「夏血栓」の恐ろしさ-熱中症かと思っていたら
血栓とは
血栓とは、血液中のタンパク質や血小板が血管中に溜まって固まったものです。
これがはがれて、血液中を流れていって、細い血管に詰まると、その先に血液が流れなくなるので、その先にある臓器の細胞が壊死(えし)してしまいます。
脳の細胞が壊死するのが脳梗塞、心臓の場合が心筋梗塞、肺に起これば肺血栓塞栓症というわけです。
夏血栓とは
冬は、暖かい屋内から、寒い屋外に出たときなど、急激に血管が収縮して、血液の流れが速くなって、そのせいで血栓がはがれ落ちて運ばれていって、血管を詰まらせることが多いのです。
一方、夏の場合は、発汗などのせいで、体が脱水状態になり、血液がドロドロになって、そのせいで血管が詰まりやすいのです。
さらに、暑いからと、冷たいビールなどをガブガブ飲んでいると、アルコールの利尿作用で、体の水分がさらに失われて、血液が固まりやすくなってしまいます。
このように夏に起こりやすい血栓症を、「夏血栓」と呼ぶことがあります。
気温が32℃を越えると、夏血栓で倒れる人が、グッと多くなります。
めまい・吐き気・冷や汗・頭痛・呼吸困難といった症状が出て、熱中症かと思って手当をしているうちに、手遅れになることがあるので注意が必要です。
また、血栓が取れると、症状が治まるので、安心して放置していると、再発することがあるので、医者に診てもらいましょう。
夏血栓の防ぎかた
水分の補給
ミネラルウォーター・経口補水液や麦茶をこまめに飲んで、水分を補給しましょう。アルコールやカフェインを含む飲み物は、利尿作用があるので、夏血栓の予防には不向きです。
室内にいても、エアコンのせいで、肌が乾燥し、知らず知らずのうちに脱水が進行しがちです。エアコンで快適だと安心しないで、水分を取るようにしましょう。
また、睡眠中に失われる水分の対策として、寝る前に水を飲む・枕元に水を置いておいてトイレに起きたときなどに飲む・朝起きたときに一杯水を飲むなどの工夫をしましょう。
病気は治しておく
高血圧症・糖尿病・脂質異常症(高脂血症)などの生活習慣病や慢性腎臓病は、夏血栓のリスクを高めるので、適切な治療をしておきましょう
体を動かす
パソコン作業などで、長時間、同じ姿勢を続けていると、血管が詰まりやすくなります。

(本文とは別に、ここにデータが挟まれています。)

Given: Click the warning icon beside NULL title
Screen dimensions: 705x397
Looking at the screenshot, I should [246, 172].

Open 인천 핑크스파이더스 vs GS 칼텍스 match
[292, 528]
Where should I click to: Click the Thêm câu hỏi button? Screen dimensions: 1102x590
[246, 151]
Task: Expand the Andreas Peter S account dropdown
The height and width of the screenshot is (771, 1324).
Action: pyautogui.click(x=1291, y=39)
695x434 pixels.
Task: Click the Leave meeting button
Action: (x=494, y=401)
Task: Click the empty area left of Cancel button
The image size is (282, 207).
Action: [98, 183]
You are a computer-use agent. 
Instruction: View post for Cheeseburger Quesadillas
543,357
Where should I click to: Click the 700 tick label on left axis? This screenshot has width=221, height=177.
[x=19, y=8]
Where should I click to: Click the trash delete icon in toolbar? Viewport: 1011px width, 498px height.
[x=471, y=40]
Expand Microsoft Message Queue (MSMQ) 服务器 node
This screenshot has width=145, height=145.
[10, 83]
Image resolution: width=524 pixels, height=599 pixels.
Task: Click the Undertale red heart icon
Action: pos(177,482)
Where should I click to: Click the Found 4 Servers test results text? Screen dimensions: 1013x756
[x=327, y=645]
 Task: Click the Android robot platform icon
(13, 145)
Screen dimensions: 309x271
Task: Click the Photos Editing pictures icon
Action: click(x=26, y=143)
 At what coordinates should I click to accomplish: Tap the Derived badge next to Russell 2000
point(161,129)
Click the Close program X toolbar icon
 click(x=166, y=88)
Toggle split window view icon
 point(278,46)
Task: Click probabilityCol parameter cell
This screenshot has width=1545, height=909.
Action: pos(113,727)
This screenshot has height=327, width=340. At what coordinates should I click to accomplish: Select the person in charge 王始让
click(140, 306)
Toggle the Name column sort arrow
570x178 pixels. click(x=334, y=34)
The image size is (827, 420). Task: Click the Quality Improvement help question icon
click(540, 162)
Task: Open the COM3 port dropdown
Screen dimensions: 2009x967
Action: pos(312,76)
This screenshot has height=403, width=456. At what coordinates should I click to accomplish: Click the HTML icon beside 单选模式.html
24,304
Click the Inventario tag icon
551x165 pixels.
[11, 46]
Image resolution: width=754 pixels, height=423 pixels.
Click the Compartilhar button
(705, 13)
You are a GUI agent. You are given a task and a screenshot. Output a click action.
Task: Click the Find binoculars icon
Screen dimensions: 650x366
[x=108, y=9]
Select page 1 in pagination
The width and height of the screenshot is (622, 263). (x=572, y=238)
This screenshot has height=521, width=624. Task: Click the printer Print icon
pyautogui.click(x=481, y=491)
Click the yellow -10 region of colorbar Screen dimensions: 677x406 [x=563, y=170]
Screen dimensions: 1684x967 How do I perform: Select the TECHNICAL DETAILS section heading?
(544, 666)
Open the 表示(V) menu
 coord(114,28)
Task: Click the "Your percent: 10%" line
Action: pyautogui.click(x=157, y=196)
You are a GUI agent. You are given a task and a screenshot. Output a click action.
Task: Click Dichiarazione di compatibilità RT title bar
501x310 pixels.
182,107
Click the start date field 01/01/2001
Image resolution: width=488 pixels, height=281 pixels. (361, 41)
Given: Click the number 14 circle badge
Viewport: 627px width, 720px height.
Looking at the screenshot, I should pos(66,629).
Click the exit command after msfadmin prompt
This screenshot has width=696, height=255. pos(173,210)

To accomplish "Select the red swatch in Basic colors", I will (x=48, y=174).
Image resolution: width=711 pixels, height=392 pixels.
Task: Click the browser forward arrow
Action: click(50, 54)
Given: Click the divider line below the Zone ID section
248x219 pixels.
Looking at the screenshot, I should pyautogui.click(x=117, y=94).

時々休憩を取って、軽くストレッチなどをしましょう。
また、筋肉量の多い人は、体内に水分を多く蓄えておきやすいので、普段から、ある程度、筋肉を増やすトレーニングをしておきましょう。
食べ物の注意
血液をサラサラにする、納豆・タマネギなどを積極的に取ります。EPAやDHAを含む青魚も血栓予防に良いですね。カカオの多いダークチョコレートもおすすめです。(食べ過ぎに注意しましょう)
禁煙
タバコによって体内に取り込まれるニコチンと一酸化炭素は、血栓症のリスクを大幅に増やします。